Российские наблюдатели, скорее всего, правы, когда заявляют о том, что западная концепция демократии и правового государства имеет определенные исторические основания. Несомненно, Запад — будь то США, Европейский союз или Совет Европы — учитывает историческую преемственность Rechtsstaat/ The Rule of Law. Каждое из этих понятий прошло собственный путь развития и на протяжении истории наполнялось особыми коннотациями. В этом смысле, нельзя не согласиться с Путиным, который настаивал на том, что Россия имеет право на собственное толкование демократии, прав человека и правового государства. Разумеется, теория правового государства предполагает наличие у правительства определенной свободы выбора в применении закона. Но избыток такой свободы влечет за собой «правление людей», то есть прямую противоположность правового государства. Цель же правового государства — исключение такой произвольности, что ограничивало бы власть и делало бы ее предсказуемой.
Между тем, свобода действий, предоставленная президенту Путину, фактически ничем не ограничивалась; более того, она была настолько широка, что разрушала идею легитимного правления в правовом государстве и выходила далеко за установленные законом рамки. Власть, отправляемая этим лидером, лежала вне плоскости правового государства. В период его пребывания в должности президента конституционные ограничители — например, положения статьи 55 Конституции Российской Федерации 1993 года, согласно которой «права и свободы человека могут быть ограничены федеральным законом только в той мере, в какой это необходимо в целях защиты основ конституционного строя, нравственности, здоровья, прав и законных интересов других лиц, обеспечения обороны страны и безопасности государства», — использовались для того, чтобы ограничить деятельность неправительственных организаций, а также свободу печати[15].
Концепция The Rule of Law/ Rechtsstaat, как один из столпов либеральной демократической теории, основывается на понятии общественного договора.
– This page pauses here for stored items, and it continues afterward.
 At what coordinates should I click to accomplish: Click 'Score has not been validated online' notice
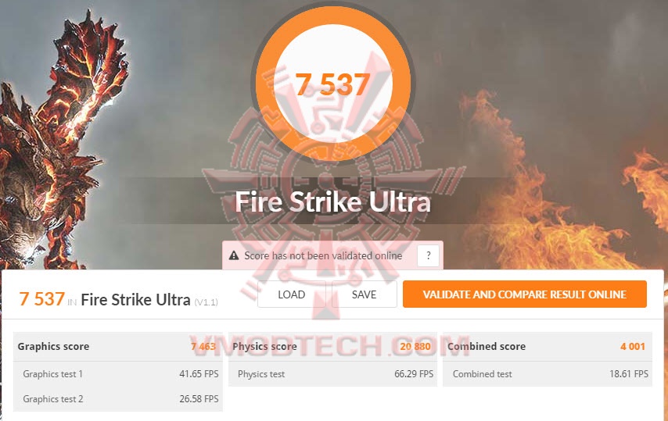[x=323, y=255]
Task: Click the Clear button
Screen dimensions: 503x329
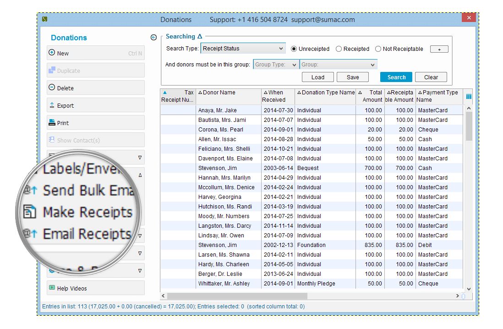Action: 431,77
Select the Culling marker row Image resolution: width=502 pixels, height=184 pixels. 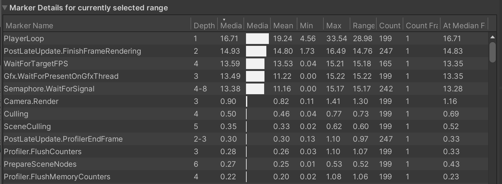pyautogui.click(x=94, y=114)
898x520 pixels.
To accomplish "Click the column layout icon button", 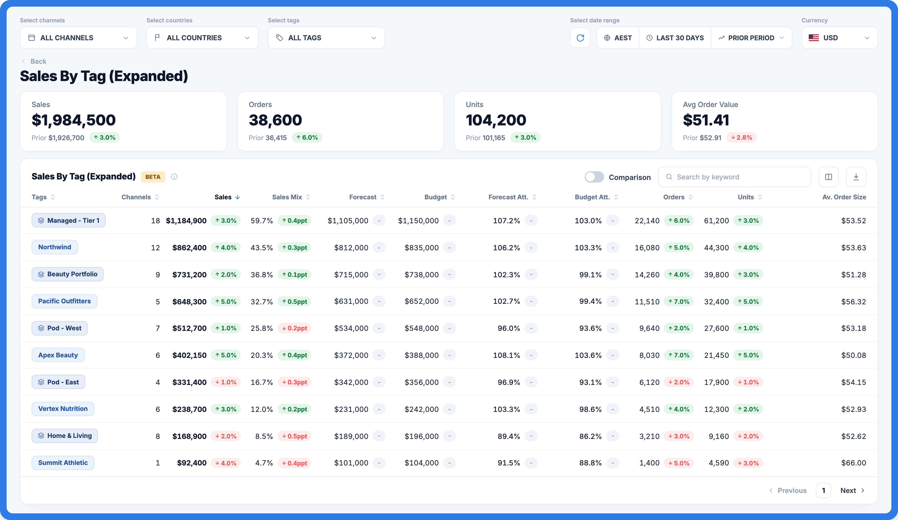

Договор, правда, является своего рода метафорой, согласно которой при объединении в сообщество между людьми было заключено соглашение об ограничении государственной власти и установлении базовых принципов правления, причем этим соглашением надлежит руководствоваться не только им самим, но и их правителям. Эта во многом искусственная конструкция заметно обогащает теорию либеральной демократии. После объединения граждан в сообщество их первоочередной задачей становится формирование законодательного органа, который принимал бы законы для нового политического образования. До этих самых пор никаких проблем с позитивистским подходом, и даже с путинской «диктатурой закона», не возникает. Но вот последующего «правления посредством закона» это касается напрямую, ибо оно изначально предполагает самоограничение правителя и защищенность прав человека от посягательств со стороны государства.
Общественный договор
Трактат Жан-Жака Руссо «Об общественном договоре» остался единственной его работой, не переведенной на русский язык по указанию императрицы Екатерины II. Причина вполне понятна: в свете предлагаемой французским просветителем теории российская власть не могла считаться легитимной. Однако с падением коммунизма и сменой политических основ теория общественного договора вновь обрела актуальность. Будучи одной из «изобретенных» либерализмом традиций она оказалась востребованной в рамках становления в России либеральной демократии и правового государства. Причем наибольшую ценность, с точки зрения либеральной демократии, имело ее положение о том, что в правовом государстве гарантируется защита жизни, здоровья, свободы и частной собственности от злоупотреблений и нарушений со стороны лиц, наделенных властными полномочиями.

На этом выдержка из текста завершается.